Yarnwise, this is as fabulously basic as you can get. Just a skein each of two colors of Cascade 220! These colors are both heathers (#2440 vinci and #9489 red wine) but I think solids would work equally well. Time to raid your worsted stashes, peeps! Well, not quite yet. We have to wait until April. *sigh*

{twiddles thumbs impatiently...}

In the mean time, ravel it!

*Photo by Jack Deutsch, from 60 Quick Knits: 20 Hats, 20 Scarves, 20 Mittens in Cascade 220.

February 5, 2010

New Design: Child's Octopus Mittens!

Ho there!

Just a little entry to show you the first of two new designs that I can finally post about! This time I'm really and truly in an actual book! With a binding and a library of congress number and everything! How fancy is that? (hint: totally fancy).

Both of these pattens will be in 60 Quick Knits: 20 Hats, 20 Scarves, 20 Mittens in Cascade 220, which doesn't come out until April.* I am proud to represent 1/10th of the mitten portion! You may have noticed that I do love a good mitten.

Mini Mitts!**

This is my first child's mitten pattern and I had so much fun designing them!
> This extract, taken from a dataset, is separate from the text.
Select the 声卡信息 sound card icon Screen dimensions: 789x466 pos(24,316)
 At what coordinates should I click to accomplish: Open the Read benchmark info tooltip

I find the little details the most satisfying...how the increases for the body of the mitten warp the corrugated ribbing just a little so it looks like sea grass waving in the current. Also, I designed the palm pattern to mimic the suckers on the underside of an octopus' arms...because if I were a kid I would totally dig that.

slorp slorp!

I made the cuffs a bit on the long side. My strongest childhood mitten memory is the feeling of snow creeping in under the cuffs. There will be no chilly wrists if I can help it!

Size-wise, the mittens were designed to fit the measurements of a four-year-old child, but I think there should be a bit of leeway there. I've listed the measurements on the Ravelry page if you're uncertain.

full frontal octopic

As far as yarn goes, these just take one skein each of two colors of Cascade 220 Superwash (#886 citron and #812 turquoise), so they're a super-affordable project! Yay! You probably already have suitable yarn in your stash.

And if that weren't enough incentive to make these, they knit up SUPER FAST. Seriously. They're small. They're worsted. They're colorwork. You won't believe how quickly you'll have a pair of little cephalopod mitts. Now, if the book would just hurry up and come out...

Stay tuned for more new mittens tomorrow!

Ravel it!

*but there's always pre-order for you impatient types!